> _Task to carry out_
From the review of Your Highness below, set down word for word the part that opens with the words containing "Question: When did" and closes with "that well executed.".

> _Text provided_
-.-.-

Your Highness

Fresh off an Oscar nomination for James Franco and Oscar win for Natalie Portman, both, alongside Danny McBride from the hilarious mini-series Eastbound and Down, star in the newest Universal comedy, Your Highness, and exemplify how you can pick a great movie one day and your next can be a total, utter dud.  This was the worst movie I have seen in theaters in a really really really really long time.  The only reason I sat in my seat and stayed for the entire thing is literally so I could give a completely objective opinion on this blog and check if there were any redeeming parts to the movie.  There weren’t.

Have you ever seen a comedy where you were just dumbfounded because you couldn’t figure out what was funny and the entire audience had scattered nervous giggles because people are just so uncomfortable?  yup, that was us yesterday.

Question: When did rape and child molestation become something that was funny? Oh, never, that’s right.  Ok, I’m actually totally a fan of some forms of shock humor, Sarah Silverman, for example, I think is hilarious though a lot of people find her offensive.  This movie was just not funny, not well written, and not even that well executed.

-.-.-

Word and element location data:
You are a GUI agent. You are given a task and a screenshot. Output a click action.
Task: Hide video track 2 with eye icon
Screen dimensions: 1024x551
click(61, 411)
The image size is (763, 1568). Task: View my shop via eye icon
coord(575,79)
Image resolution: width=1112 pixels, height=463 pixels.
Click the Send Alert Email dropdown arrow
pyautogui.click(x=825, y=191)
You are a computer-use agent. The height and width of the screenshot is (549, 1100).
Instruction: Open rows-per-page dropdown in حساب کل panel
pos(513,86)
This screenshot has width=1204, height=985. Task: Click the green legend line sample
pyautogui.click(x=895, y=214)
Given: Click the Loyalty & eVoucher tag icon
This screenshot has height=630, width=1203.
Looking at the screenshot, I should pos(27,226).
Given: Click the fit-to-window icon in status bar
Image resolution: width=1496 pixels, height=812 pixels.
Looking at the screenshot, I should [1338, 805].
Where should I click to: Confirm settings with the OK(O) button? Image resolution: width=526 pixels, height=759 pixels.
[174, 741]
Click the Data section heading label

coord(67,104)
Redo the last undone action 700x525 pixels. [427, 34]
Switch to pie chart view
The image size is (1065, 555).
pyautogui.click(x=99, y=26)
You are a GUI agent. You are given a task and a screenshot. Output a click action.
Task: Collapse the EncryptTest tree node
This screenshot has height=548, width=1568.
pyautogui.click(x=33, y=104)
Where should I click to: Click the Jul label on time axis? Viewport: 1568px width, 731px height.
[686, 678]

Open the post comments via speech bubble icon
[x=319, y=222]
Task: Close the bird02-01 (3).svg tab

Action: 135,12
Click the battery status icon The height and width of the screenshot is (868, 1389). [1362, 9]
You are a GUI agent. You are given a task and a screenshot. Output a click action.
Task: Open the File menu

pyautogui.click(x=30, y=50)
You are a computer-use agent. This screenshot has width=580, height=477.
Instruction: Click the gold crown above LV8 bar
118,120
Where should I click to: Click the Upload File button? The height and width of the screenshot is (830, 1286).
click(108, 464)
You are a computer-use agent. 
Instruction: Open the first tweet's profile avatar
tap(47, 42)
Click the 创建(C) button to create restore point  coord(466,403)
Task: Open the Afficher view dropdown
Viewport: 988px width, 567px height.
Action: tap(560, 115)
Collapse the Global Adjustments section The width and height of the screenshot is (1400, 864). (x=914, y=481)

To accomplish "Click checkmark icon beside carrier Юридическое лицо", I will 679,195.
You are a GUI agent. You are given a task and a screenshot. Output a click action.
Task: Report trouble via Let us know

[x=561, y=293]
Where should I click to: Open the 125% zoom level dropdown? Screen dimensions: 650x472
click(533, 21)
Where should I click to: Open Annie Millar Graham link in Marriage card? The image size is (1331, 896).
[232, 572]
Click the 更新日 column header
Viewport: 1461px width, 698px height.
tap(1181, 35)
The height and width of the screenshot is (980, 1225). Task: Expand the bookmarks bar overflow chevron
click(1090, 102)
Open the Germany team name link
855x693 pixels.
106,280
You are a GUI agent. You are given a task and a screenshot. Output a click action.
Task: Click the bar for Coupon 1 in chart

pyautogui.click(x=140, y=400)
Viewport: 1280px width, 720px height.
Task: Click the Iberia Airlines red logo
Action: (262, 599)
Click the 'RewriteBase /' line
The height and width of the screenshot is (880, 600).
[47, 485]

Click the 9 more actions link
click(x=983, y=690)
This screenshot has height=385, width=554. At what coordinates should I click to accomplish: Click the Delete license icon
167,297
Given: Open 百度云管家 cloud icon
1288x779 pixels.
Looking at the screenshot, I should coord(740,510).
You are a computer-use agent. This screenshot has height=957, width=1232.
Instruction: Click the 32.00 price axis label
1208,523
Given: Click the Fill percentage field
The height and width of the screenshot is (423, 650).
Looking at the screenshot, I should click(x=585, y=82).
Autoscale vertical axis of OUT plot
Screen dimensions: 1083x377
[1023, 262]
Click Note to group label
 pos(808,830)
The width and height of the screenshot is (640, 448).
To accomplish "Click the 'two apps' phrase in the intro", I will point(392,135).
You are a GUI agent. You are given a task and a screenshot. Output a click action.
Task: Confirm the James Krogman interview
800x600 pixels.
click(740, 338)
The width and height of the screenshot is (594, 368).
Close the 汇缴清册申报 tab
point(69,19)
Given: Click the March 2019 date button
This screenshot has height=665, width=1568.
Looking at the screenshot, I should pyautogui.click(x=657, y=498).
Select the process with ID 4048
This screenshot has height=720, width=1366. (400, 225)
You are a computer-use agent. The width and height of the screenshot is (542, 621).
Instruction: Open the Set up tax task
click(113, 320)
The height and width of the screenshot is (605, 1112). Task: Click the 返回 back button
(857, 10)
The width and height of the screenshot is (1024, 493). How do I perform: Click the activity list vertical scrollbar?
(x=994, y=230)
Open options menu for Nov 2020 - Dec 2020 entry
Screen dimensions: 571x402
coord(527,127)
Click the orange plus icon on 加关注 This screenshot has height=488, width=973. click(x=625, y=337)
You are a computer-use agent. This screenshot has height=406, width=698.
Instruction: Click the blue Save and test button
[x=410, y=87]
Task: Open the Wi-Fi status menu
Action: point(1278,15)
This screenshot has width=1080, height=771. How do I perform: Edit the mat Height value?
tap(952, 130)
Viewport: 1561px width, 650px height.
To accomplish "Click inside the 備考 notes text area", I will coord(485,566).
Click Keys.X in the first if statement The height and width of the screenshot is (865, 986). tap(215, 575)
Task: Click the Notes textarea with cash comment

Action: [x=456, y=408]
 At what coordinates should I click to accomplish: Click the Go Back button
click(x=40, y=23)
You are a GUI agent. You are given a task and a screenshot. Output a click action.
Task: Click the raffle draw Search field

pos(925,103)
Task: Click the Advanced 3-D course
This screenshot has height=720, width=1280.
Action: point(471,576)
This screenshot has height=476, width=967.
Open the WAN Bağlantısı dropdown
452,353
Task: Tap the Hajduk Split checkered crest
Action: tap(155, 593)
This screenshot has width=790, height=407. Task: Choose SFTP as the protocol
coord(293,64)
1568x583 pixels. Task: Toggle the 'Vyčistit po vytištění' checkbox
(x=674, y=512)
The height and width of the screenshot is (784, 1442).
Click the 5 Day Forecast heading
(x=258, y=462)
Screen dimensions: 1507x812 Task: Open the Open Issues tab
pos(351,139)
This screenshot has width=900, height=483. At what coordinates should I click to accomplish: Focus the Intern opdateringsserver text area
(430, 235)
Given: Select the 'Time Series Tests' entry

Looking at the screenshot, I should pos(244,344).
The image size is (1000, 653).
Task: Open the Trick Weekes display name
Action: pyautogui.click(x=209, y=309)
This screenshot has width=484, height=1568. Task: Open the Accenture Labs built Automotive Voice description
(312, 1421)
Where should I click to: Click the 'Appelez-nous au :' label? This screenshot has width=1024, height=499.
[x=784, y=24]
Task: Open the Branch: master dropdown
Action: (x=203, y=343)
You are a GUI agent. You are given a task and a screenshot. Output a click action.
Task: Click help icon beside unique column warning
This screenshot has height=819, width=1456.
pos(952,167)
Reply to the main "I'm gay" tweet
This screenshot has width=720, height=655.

-.-.-

> _Exercise solution_
Question: When did rape and child molestation become something that was funny? Oh, never, that’s right.  Ok, I’m actually totally a fan of some forms of shock humor, Sarah Silverman, for example, I think is hilarious though a lot of people find her offensive.  This movie was just not funny, not well written, and not even that well executed.